We realized the best source of truth wasn’t a third-party aggregator; it was the company’s own diary. Every startup loves to tell its story on its website. We just needed a way to read it.

Instead of using expensive NLP models to “read” history, I built a script using Pure Python Heuristics. Here is the detailed breakdown of how we architected this system without a single GPU.

The Core Philosophy: “The Source of Truth is the Site”

We operated on a simple assumption: If a company exists, they have an “About” page. And on that page, they will inevitably mention when they started.

Our goal wasn’t to parse the whole internet. It was to find that one specific sentence—“Established in 2015”—and extract the integer.

Step 1: The Navigator (Smart Page Discovery)

Finding the founding year is harder than finding a legal name because it rarely lives on the homepage.
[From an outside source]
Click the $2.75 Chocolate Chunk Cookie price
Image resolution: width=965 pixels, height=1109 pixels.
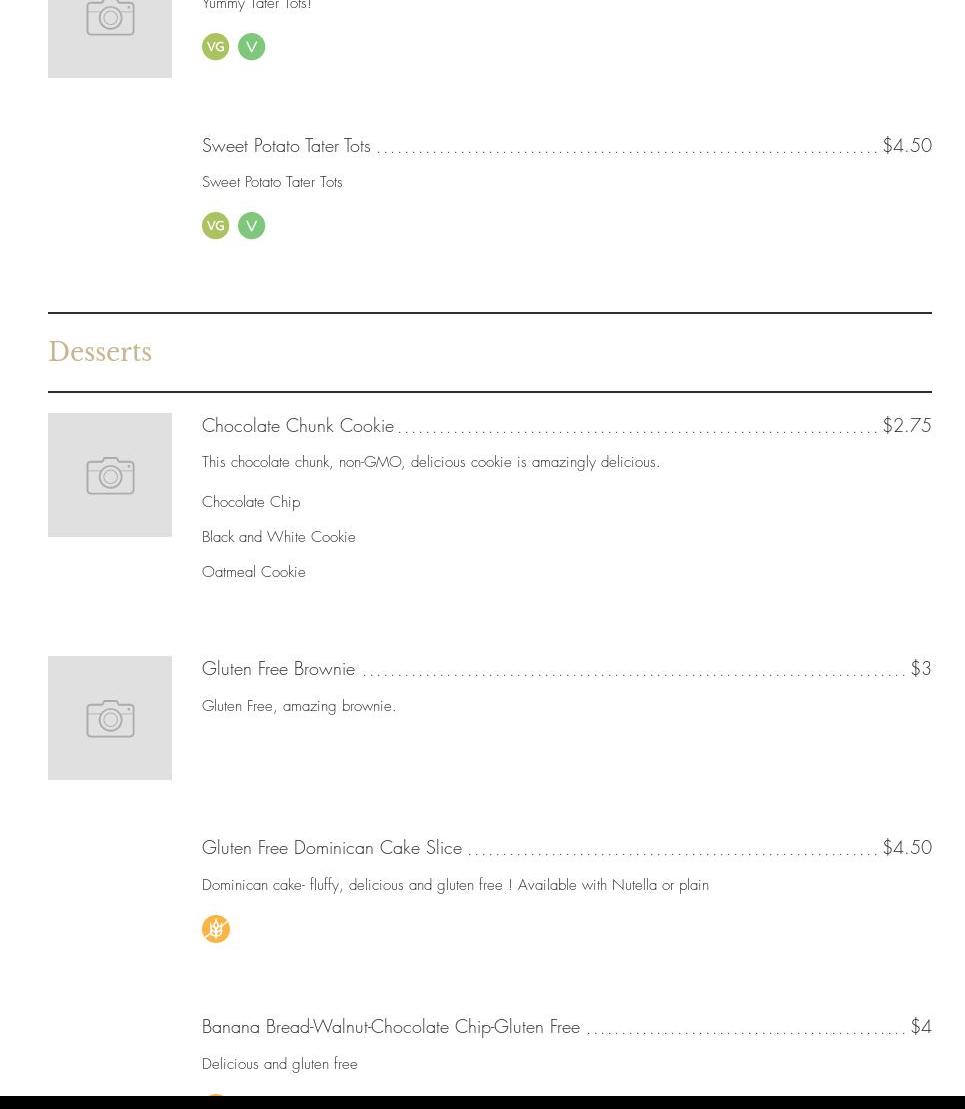pos(907,426)
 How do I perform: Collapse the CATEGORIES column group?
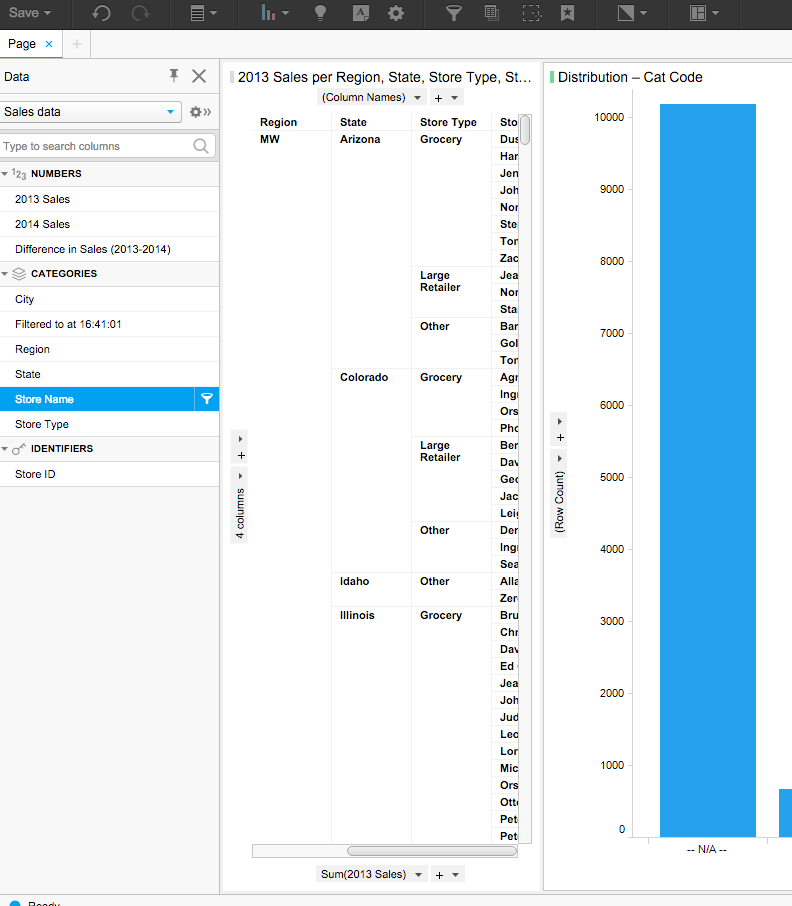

You have to dig.

We couldn’t crawl every page (too slow), so we built a Priority Queue Navigator.

Extract: Grab all hyperlinks (<a href>) from the homepage.
Filter & Rank: We scored links based on keywords in the URL or anchor text.
- Tier 1 (High Probability): history, journey, timeline, milestones, legacy.
- Tier 2 (Medium Probability): about, story, who-we-are.
Visit: The script would visit the highest-scoring page first. If it found “Our Journey,” it ignored “Contact Us.”

This targeted approach meant we usually found the data in just one HTTP request after the homepage.

Step 2: The Scanner (The Year Regex)

Once we landed on the target page (e.g., swiggy.com/about-us), we had to find the year. But searching for 4-digit numbers is dangerous. You’ll catch zip codes, prices ($2000), and support hotlines.

We used a strict Year Regex pattern:
r'\b(19|20)\d{2}\b'

This acted as our first filter:

Accept: 1998, 2015, 2023.
Reject: 5000 (too high), 1000 (too low).

We also applied a Noise Filter to remove common corporate red herrings:

Current Year: If extracted year == datetime.now().year, it’s likely a copyright date. Discard.
ISO Standards: “ISO 9001” or “ISO 27001” are certification numbers, not dates. Discard.

Step 3: The Context Engine (The “Sliding Window”)

This was the “No AI” magic. Finding “2014” isn’t enough. The text could say “We won an award in 2014” or “Our founder graduated in 2014.”

We needed to link the Year to the concept of Creation.

Instead of training a neural network to understand sentence structure, we used a Sliding Window Algorithm.

Identify Keywords: We compiled a dictionary of “Birth Words”: ['founded', 'established', 'estd', 'incorporated', 'started', 'launched', 'inception', 'born'].
Measure Distance: For every candidate year found, we looked at the 10 words before and after it.
Score:
- “Founded in 2015“ -> Distance: 1 word. Strong Match.
- “Established leaders… won an award in 2015“ -> Distance: 6 words + punctuation barrier. Weak Match.

This simple proximity check filtered out 90% of false positives without parsing a single grammar tree.

Step 4: The “Min-Year” Heuristic

Startup “About” pages are often confusing.

“Founded in 2010, we launched our app in 2012 and went global in 2015.”

Our script would extract three valid years: 2010, 2012, 2015. Which one is the “Founding Year”?

We applied the Min-Year Heuristic: In the context of a company history page, the earliest valid date associated with a “Birth Word” is almost always the founding date.

Step 5: Verification (The “Why”)

Data without proof is useless. If our database said “Founded in 2011,” an analyst might doubt it.

Unlike a black-box AI model, our script returned a structured evidence object:

{
  "founding_year": 2011,
  "confidence": "High",
  "source_url": "https://company.com/our-story",
  "context_snippet": "...our journey began in 2011 when..."
}

This allowed human verifiers to click a link and confirm the data in seconds, rather than searching the site from scratch.

Summary

The goal of this project was to move from “Identity” (Who are they?) to “History” (When did they start?). By prioritizing raw algorithmic logic over expensive external databases like LinkedIn, we built a scalable solution that cost nearly zero to run.

It reinforced a valuable lesson: sometimes you don’t need a Neural Network. You just need a dictionary, a regex pattern, and a well-tuned while loop.